An introductory look at accessing data with ADO.NET DataSets

For developers who are new to ADO.NET, the idea of accessing data without the Recordset can be disconcerting. Discover ADO.NET's replacement, the DataSet, and find out how it works.

One of the more startling moments that an ADO developer experiences when learning about ADO.NET comes when you realize that there’s no Recordset in the latter’s object hierarchy. Instead, ADO.NET makes use of a new and significantly more powerful component to provide the functionality provided by ADO’s Recordset: the DataSet. Let's look at what a DataSet is, how it works, and how you access the data.

Overview of a DataSet
A DataSet, a resident of the System.Data namespace, is most precisely defined as a provider-neutral, in-memory, and disconnected relational data structure. It provides support for the standard view, add, remove, and update data operations for the data it represents, and it isn’t limited only to database data. DataSet is composed of several components, including:
  • DataTable: One or more DataTable objects represent the data from a source in familiar row and column format.
  • DataRow: Each DataTable contains multiple DataRow objects that contain the data from the source in a record or record-like layout.
  • DataColumn: Multiple DataColumn objects define the columns for each DataRow.

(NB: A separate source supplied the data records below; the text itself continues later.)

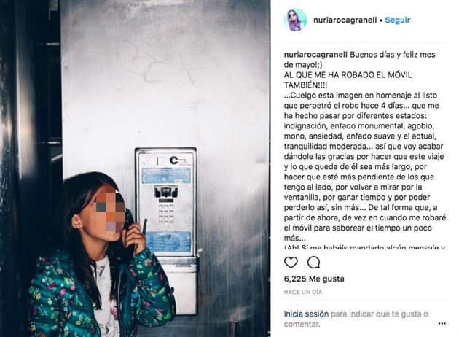Click the Buenos días y feliz mes greeting
Screen dimensions: 459x337
pos(393,55)
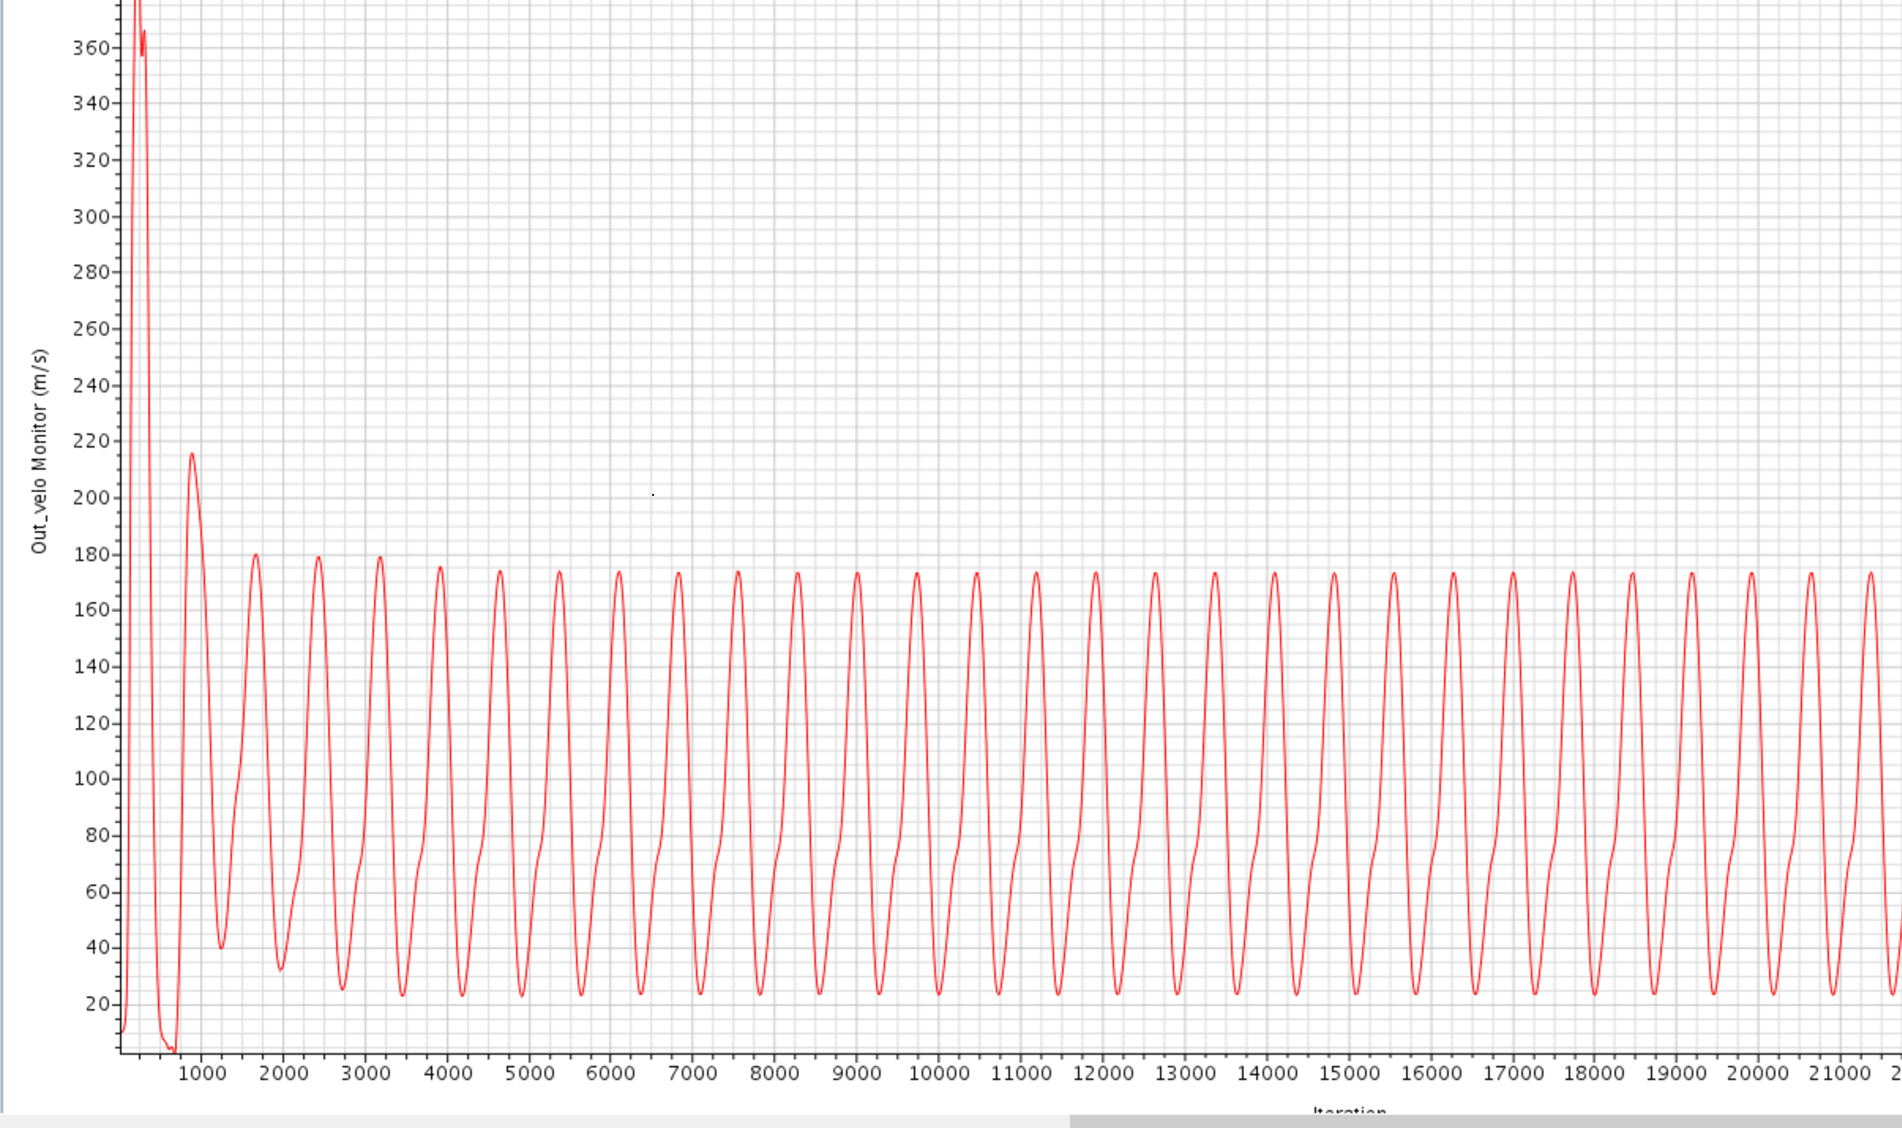The width and height of the screenshot is (1902, 1128).
Task: Click the Out_velo Monitor (m/s) axis title
Action: (40, 452)
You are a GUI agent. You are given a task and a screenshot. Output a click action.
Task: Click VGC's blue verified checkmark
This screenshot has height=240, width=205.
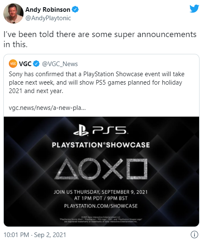[x=36, y=64]
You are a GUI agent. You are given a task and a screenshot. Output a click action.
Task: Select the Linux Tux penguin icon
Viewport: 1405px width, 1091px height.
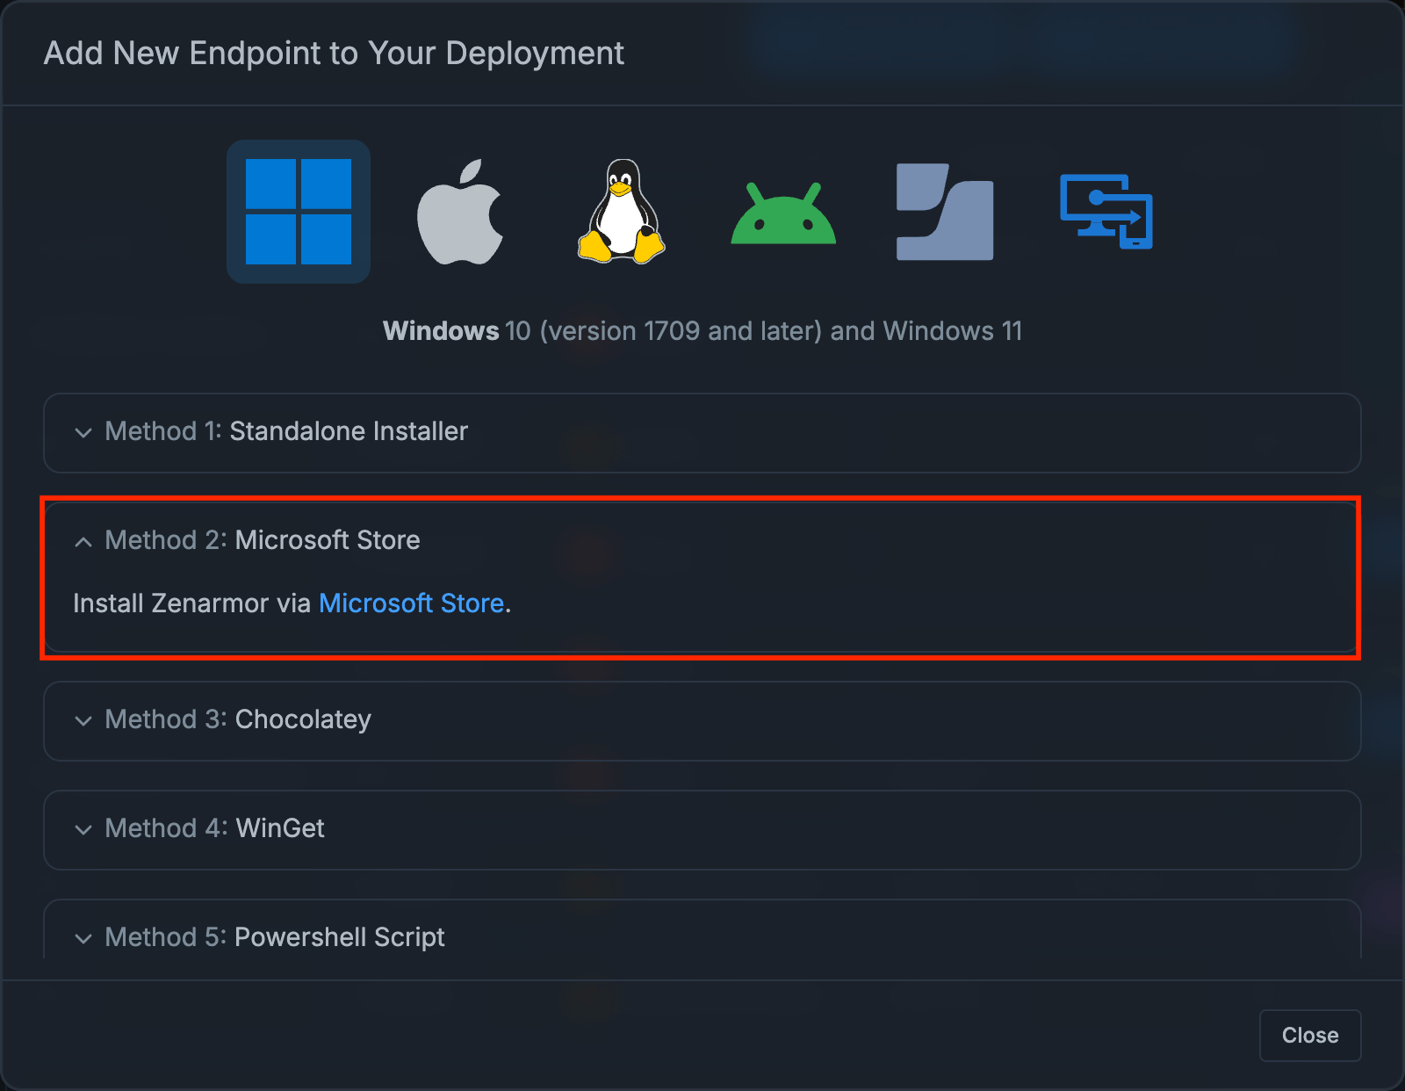click(x=621, y=212)
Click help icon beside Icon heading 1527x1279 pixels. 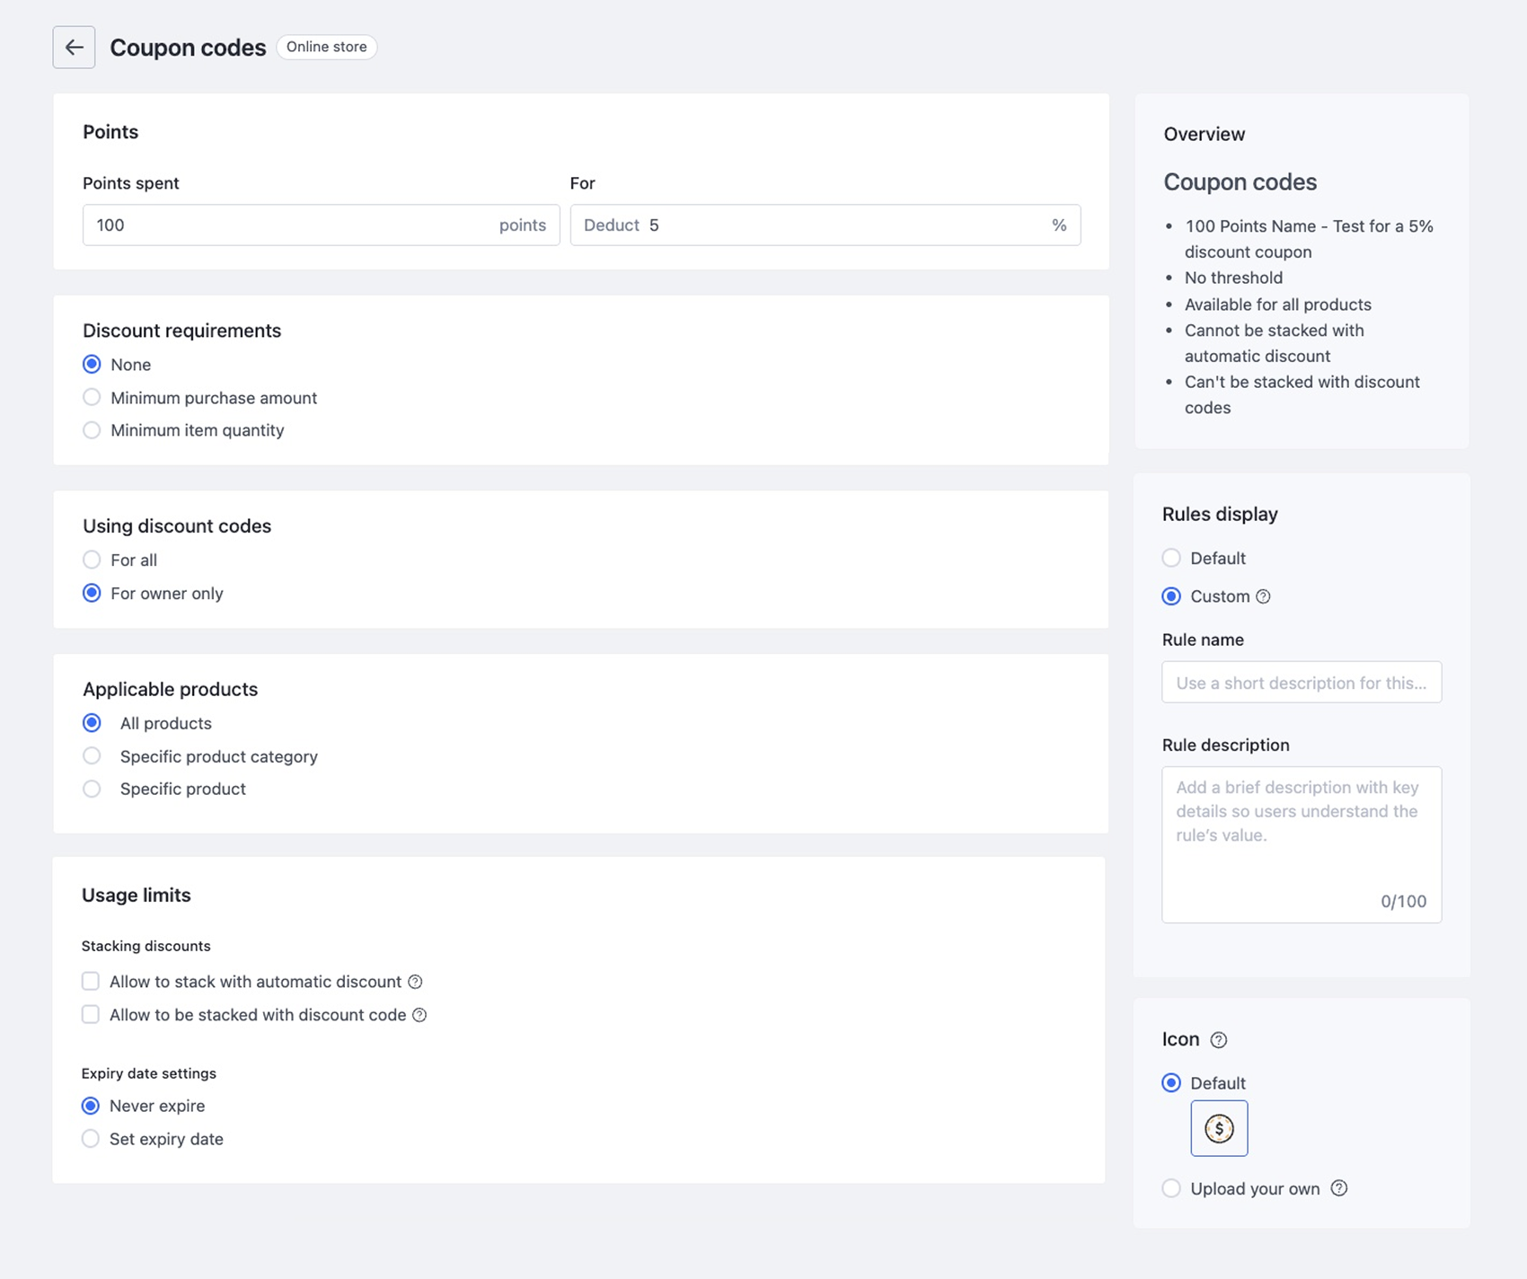click(1218, 1040)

DataSets are completely provider neutral, meaning that no aspect of their functionality is dependent upon the underlying provider you use to connect to your data source. The fact that a DataSet is disconnected means that the underlying connection does not have to be open during the entire life of a DataSet object, which lets you make very efficient use of available database connections.

You can populate a DataSet with data in one of several different ways: Through a set of underlying provider-specific command objects, from an XML document or document fragment, or by supplying the data manually. I’ll explain more about retrieving data from a database, because that’s likely the first task you’ll want to perform. It’s important to keep in mind, however, that DataSets are flexible enough to not require a database source for data.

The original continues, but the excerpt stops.